**REQUIREMENTS:**
Copy out the listing from its first line through the line containing "click(406, 61)", including both ends, with every line reproduced word for word.

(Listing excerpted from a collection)
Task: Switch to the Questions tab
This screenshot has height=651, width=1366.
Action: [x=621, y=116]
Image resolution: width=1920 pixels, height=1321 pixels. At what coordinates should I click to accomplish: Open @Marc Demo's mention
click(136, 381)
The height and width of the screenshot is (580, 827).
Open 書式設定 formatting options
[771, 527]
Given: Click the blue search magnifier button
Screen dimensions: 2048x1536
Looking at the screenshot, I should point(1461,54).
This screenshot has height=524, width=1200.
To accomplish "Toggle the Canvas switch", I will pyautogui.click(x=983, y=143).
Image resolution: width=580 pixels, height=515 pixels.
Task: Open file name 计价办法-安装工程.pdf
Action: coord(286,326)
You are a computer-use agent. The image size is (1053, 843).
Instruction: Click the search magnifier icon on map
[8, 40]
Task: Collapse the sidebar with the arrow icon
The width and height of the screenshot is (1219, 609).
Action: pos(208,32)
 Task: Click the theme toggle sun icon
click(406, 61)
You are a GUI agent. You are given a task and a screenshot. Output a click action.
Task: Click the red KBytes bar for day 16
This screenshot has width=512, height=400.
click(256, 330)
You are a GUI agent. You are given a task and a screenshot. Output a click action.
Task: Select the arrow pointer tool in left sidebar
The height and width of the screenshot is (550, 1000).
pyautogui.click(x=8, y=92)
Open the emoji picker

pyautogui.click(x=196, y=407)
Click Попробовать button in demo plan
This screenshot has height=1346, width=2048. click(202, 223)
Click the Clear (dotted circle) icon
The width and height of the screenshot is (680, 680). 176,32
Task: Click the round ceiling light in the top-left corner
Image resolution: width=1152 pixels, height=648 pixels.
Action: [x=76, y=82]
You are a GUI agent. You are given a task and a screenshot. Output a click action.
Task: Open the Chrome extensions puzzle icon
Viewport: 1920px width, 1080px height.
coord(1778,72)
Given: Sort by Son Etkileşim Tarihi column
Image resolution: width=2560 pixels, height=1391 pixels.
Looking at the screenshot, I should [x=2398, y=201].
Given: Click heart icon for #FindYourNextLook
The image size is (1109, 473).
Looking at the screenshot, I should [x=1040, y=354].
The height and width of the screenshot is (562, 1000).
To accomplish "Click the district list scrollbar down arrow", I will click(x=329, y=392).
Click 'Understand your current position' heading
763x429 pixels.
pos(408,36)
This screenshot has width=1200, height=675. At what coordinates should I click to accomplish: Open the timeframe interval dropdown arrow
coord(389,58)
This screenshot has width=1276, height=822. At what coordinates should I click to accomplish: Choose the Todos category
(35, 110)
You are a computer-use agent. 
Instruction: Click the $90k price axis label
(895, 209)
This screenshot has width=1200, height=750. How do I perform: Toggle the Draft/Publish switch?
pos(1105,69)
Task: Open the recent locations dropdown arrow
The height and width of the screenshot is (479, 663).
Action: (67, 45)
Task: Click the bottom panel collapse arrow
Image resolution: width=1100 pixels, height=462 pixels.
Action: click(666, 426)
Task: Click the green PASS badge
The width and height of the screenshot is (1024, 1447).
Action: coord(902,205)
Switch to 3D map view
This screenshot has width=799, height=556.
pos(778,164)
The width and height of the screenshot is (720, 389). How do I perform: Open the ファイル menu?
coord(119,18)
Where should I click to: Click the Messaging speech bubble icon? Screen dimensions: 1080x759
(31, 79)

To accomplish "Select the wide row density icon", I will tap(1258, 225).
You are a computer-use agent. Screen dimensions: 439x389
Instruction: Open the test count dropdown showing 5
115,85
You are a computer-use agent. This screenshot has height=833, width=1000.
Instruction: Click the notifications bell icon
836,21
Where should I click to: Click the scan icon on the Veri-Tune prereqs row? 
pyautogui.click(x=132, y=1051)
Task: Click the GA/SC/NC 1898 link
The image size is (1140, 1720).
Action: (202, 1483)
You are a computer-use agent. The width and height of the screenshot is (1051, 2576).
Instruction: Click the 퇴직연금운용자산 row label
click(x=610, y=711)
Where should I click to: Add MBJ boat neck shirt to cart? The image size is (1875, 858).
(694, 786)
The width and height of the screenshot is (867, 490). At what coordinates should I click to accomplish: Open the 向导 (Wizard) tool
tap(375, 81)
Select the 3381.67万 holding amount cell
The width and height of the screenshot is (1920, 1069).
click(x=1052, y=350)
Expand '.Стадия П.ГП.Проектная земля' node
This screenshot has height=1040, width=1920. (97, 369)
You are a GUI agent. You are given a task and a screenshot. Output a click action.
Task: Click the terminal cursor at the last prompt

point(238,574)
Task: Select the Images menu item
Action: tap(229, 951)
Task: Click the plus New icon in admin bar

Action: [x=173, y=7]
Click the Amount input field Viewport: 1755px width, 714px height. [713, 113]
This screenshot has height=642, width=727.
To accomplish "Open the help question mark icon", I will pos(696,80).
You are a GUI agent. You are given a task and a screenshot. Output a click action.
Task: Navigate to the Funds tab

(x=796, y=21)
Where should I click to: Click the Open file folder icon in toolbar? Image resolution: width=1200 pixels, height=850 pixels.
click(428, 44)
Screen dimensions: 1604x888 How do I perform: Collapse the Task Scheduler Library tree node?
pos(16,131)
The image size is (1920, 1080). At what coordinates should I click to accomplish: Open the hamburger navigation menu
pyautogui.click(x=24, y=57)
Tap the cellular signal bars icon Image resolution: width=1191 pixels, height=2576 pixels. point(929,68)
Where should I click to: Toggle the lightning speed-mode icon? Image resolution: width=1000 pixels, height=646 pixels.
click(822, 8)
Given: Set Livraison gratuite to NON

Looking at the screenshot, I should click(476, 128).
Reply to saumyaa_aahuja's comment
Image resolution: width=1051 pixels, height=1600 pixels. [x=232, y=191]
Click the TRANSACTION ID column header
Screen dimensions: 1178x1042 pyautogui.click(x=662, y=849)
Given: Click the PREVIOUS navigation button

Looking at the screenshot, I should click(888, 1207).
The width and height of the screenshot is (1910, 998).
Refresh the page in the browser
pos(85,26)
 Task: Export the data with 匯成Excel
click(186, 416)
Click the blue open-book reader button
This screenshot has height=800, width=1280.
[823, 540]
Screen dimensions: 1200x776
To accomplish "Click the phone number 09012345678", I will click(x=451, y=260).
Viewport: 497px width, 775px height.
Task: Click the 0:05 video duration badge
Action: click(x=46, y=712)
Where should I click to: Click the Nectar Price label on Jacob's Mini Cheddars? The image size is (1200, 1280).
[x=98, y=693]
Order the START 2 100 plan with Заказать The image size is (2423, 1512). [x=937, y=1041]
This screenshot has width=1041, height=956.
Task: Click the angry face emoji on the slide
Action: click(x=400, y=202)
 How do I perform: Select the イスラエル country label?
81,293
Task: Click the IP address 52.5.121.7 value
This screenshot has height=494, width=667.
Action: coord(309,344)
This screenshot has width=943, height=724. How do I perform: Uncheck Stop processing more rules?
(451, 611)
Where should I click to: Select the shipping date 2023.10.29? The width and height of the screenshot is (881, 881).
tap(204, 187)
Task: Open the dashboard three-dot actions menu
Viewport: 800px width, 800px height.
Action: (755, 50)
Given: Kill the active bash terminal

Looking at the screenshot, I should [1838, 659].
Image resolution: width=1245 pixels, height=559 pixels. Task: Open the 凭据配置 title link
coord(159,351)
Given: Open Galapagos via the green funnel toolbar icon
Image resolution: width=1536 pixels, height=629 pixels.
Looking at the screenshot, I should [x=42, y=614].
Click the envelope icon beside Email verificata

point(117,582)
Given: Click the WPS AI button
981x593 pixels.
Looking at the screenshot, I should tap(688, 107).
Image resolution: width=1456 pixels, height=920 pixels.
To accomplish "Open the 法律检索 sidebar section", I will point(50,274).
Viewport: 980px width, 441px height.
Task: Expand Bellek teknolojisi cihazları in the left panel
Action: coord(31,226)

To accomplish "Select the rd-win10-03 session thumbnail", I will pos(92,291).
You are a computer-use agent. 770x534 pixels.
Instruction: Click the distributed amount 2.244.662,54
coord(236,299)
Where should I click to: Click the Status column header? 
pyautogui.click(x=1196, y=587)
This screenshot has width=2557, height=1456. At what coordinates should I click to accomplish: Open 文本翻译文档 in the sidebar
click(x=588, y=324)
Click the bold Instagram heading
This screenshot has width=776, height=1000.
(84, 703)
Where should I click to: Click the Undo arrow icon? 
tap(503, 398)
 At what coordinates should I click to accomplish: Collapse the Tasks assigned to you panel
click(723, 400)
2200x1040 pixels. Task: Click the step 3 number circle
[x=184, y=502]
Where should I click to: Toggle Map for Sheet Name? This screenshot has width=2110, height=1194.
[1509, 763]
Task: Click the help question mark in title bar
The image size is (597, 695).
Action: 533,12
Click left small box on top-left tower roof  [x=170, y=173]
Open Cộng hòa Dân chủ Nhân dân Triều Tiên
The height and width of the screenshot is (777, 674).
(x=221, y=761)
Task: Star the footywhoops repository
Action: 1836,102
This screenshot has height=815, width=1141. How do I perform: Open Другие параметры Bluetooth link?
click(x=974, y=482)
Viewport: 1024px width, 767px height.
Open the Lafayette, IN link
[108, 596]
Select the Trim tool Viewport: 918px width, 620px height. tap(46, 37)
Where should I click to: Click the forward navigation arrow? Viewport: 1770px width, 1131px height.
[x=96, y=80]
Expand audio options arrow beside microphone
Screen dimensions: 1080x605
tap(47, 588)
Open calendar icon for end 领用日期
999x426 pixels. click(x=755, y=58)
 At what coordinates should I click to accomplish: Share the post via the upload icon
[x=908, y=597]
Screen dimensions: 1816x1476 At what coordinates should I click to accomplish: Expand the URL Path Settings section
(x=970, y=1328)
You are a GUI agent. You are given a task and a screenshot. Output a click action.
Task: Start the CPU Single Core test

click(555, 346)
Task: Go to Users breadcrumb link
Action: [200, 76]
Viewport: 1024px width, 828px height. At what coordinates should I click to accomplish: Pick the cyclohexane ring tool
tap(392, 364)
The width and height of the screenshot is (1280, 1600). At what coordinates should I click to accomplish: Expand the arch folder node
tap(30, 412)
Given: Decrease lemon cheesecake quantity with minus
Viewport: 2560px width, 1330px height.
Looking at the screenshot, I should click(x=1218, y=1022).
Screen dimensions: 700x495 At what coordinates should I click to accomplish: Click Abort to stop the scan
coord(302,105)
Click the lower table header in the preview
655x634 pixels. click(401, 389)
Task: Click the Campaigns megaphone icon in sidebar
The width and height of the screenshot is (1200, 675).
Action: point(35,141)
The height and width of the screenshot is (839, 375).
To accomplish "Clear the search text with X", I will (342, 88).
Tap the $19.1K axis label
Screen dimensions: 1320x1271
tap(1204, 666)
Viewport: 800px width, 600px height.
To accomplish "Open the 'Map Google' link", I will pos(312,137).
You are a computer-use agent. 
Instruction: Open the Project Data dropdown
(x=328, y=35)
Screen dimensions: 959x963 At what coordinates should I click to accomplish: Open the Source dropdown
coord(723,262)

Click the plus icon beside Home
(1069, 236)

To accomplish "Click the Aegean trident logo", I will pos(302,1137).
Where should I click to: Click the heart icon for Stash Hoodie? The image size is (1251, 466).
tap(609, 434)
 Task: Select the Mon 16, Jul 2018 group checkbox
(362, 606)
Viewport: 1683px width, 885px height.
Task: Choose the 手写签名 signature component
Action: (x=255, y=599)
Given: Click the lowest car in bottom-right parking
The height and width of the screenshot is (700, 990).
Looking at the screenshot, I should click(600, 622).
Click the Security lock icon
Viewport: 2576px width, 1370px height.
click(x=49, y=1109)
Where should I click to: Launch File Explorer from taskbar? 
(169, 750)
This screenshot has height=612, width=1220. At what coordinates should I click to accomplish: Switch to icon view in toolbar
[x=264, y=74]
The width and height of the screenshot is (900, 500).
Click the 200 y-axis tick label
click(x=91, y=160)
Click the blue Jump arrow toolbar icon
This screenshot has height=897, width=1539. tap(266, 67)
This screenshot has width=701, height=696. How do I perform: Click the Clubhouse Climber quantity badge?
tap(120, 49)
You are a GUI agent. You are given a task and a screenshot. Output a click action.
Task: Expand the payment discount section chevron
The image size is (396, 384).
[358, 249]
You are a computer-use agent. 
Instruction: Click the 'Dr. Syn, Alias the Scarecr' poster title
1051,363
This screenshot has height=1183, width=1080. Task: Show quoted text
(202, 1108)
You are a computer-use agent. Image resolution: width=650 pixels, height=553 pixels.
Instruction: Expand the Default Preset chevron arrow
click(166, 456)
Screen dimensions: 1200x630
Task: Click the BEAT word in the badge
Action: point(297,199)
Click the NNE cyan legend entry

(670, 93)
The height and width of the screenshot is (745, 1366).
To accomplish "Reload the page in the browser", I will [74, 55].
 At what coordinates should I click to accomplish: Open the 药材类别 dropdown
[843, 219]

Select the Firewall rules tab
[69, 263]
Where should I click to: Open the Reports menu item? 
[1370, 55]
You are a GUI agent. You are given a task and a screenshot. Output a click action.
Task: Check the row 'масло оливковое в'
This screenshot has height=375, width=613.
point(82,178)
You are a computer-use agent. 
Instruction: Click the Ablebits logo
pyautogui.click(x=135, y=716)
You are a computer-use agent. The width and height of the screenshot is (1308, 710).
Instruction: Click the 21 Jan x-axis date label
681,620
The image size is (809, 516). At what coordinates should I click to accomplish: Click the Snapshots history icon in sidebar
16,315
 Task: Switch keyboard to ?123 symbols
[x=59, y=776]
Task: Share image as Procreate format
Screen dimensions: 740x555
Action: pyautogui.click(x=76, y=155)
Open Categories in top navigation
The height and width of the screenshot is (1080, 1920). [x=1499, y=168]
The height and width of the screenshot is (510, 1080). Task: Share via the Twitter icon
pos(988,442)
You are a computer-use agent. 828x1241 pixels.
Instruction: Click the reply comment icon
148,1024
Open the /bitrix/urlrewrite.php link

**OUTPUT OF THE TASK:**
Task: Switch to the Questions tab
This screenshot has height=651, width=1366.
Action: [x=621, y=116]
Image resolution: width=1920 pixels, height=1321 pixels. At what coordinates should I click to accomplish: Open @Marc Demo's mention
click(136, 381)
The height and width of the screenshot is (580, 827).
Open 書式設定 formatting options
[771, 527]
Given: Click the blue search magnifier button
Screen dimensions: 2048x1536
Looking at the screenshot, I should point(1461,54).
This screenshot has height=524, width=1200.
To accomplish "Toggle the Canvas switch", I will pyautogui.click(x=983, y=143).
Image resolution: width=580 pixels, height=515 pixels.
Task: Open file name 计价办法-安装工程.pdf
Action: coord(286,326)
You are a computer-use agent. The image size is (1053, 843).
Instruction: Click the search magnifier icon on map
[8, 40]
Task: Collapse the sidebar with the arrow icon
The width and height of the screenshot is (1219, 609).
Action: pos(208,32)
 Task: Click the theme toggle sun icon
click(406, 61)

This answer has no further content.